### YOUR INSTRUCTIONS
Report every line in the records below that contains the word "accomplish", matching case.

### DATA SHOWN

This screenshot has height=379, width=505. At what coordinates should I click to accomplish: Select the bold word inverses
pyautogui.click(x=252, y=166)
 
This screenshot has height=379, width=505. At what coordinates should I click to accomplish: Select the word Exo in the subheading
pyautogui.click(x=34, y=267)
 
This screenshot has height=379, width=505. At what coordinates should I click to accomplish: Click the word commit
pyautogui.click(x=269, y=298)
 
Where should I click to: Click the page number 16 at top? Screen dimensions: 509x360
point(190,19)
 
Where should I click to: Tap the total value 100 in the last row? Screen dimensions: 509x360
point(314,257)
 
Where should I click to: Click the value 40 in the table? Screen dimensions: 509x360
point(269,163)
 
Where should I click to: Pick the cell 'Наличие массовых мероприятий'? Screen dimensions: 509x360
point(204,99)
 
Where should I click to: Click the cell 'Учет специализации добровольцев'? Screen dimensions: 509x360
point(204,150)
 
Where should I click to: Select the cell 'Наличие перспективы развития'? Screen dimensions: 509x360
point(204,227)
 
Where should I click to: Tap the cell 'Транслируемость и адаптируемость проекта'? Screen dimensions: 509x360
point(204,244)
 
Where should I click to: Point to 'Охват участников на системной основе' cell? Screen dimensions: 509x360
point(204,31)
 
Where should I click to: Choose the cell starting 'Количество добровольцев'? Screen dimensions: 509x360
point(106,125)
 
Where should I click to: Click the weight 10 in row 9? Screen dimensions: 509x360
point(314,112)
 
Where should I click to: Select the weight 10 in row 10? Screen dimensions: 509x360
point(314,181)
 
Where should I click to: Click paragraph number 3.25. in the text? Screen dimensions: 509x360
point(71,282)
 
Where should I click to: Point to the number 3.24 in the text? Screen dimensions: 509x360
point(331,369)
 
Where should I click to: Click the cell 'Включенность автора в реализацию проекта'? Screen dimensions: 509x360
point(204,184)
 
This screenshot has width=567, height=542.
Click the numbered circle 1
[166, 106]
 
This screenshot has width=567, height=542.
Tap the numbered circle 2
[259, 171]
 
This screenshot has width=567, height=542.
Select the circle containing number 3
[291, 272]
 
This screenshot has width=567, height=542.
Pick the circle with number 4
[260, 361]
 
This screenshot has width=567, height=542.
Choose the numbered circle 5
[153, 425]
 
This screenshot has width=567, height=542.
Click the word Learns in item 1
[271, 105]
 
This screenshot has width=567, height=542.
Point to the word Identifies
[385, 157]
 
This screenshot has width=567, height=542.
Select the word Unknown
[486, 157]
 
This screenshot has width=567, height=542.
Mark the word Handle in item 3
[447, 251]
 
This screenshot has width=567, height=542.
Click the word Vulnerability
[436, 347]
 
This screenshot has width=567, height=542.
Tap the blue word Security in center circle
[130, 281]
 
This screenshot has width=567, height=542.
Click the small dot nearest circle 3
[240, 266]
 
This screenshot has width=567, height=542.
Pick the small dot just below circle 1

### IN RESPONSE
This screenshot has height=379, width=505. At what coordinates should I click to accomplish: Select the bold word inverses
This screenshot has height=379, width=505. At what coordinates should I click to accomplish: Select the word Exo in the subheading
This screenshot has height=379, width=505. At what coordinates should I click to accomplish: Click the word commit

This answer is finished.